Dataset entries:
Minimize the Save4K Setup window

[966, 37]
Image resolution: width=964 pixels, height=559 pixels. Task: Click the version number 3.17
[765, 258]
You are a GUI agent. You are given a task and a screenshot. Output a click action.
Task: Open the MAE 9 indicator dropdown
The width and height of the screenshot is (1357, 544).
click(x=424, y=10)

* * *

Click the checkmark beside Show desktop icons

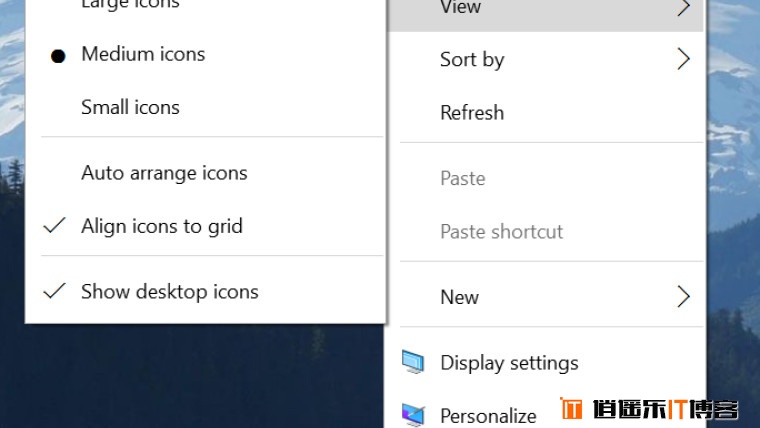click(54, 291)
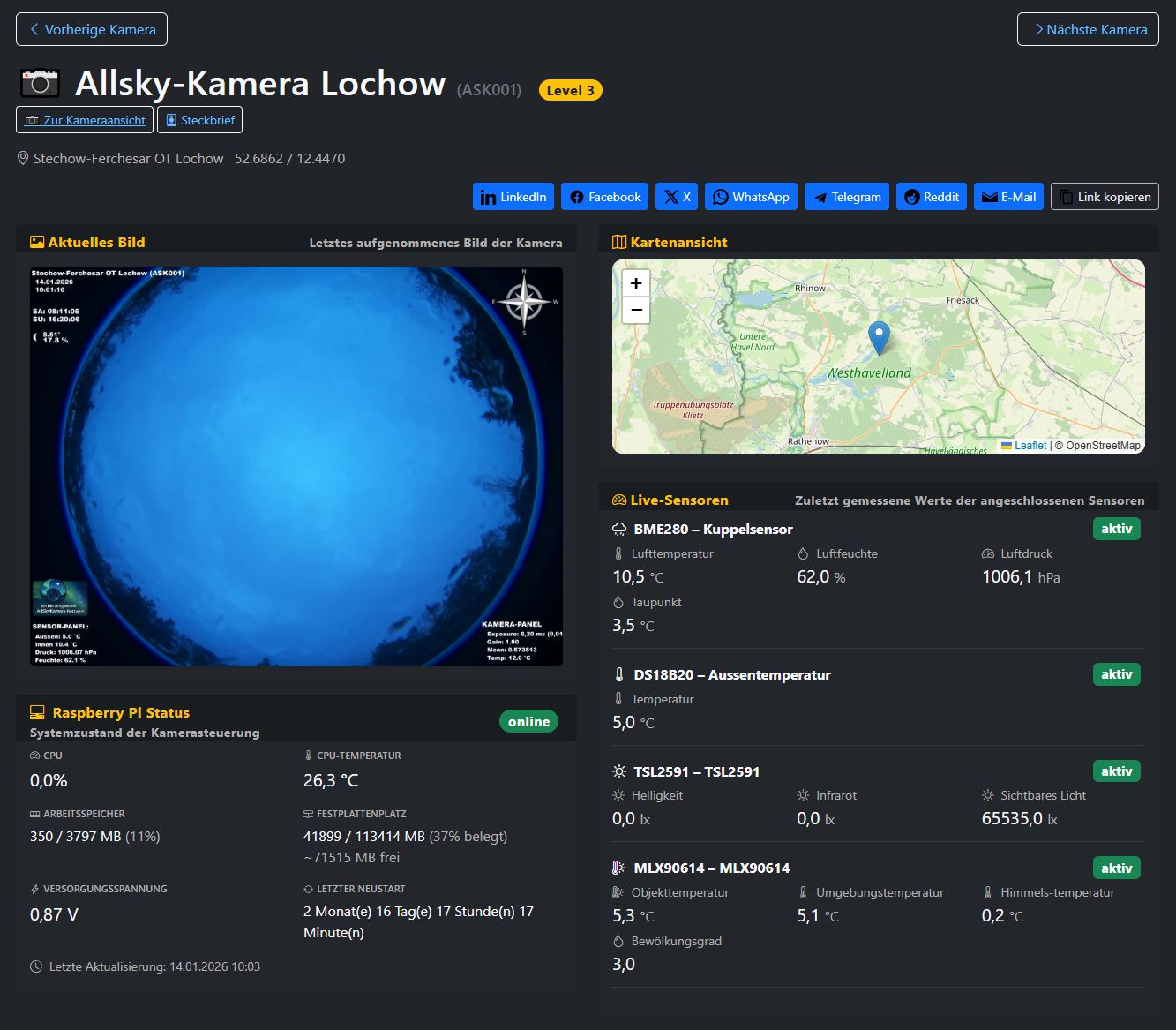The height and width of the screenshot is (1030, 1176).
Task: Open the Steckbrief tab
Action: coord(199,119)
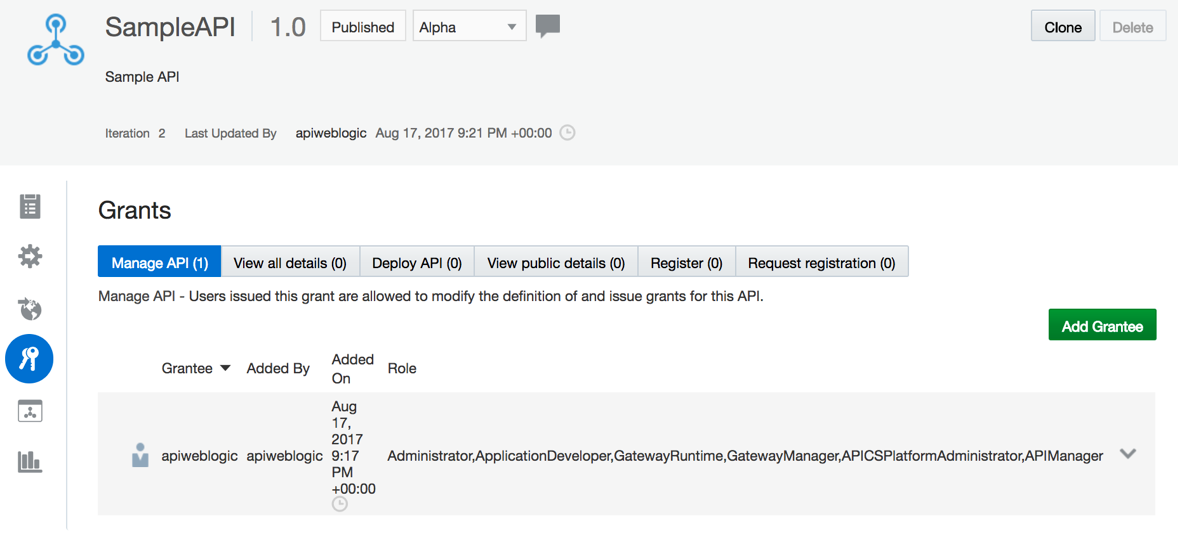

Task item ▸ Given the records above, return exactly the lines starting at the line containing "Minimize the Save4K Setup window" and ending at the line containing "Task: Open the MAE 9 indicator dropdown", including both.

Solution for this problem ▸
Minimize the Save4K Setup window

[966, 37]
Image resolution: width=964 pixels, height=559 pixels. Task: Click the version number 3.17
[765, 258]
You are a GUI agent. You are given a task and a screenshot. Output a click action.
Task: Open the MAE 9 indicator dropdown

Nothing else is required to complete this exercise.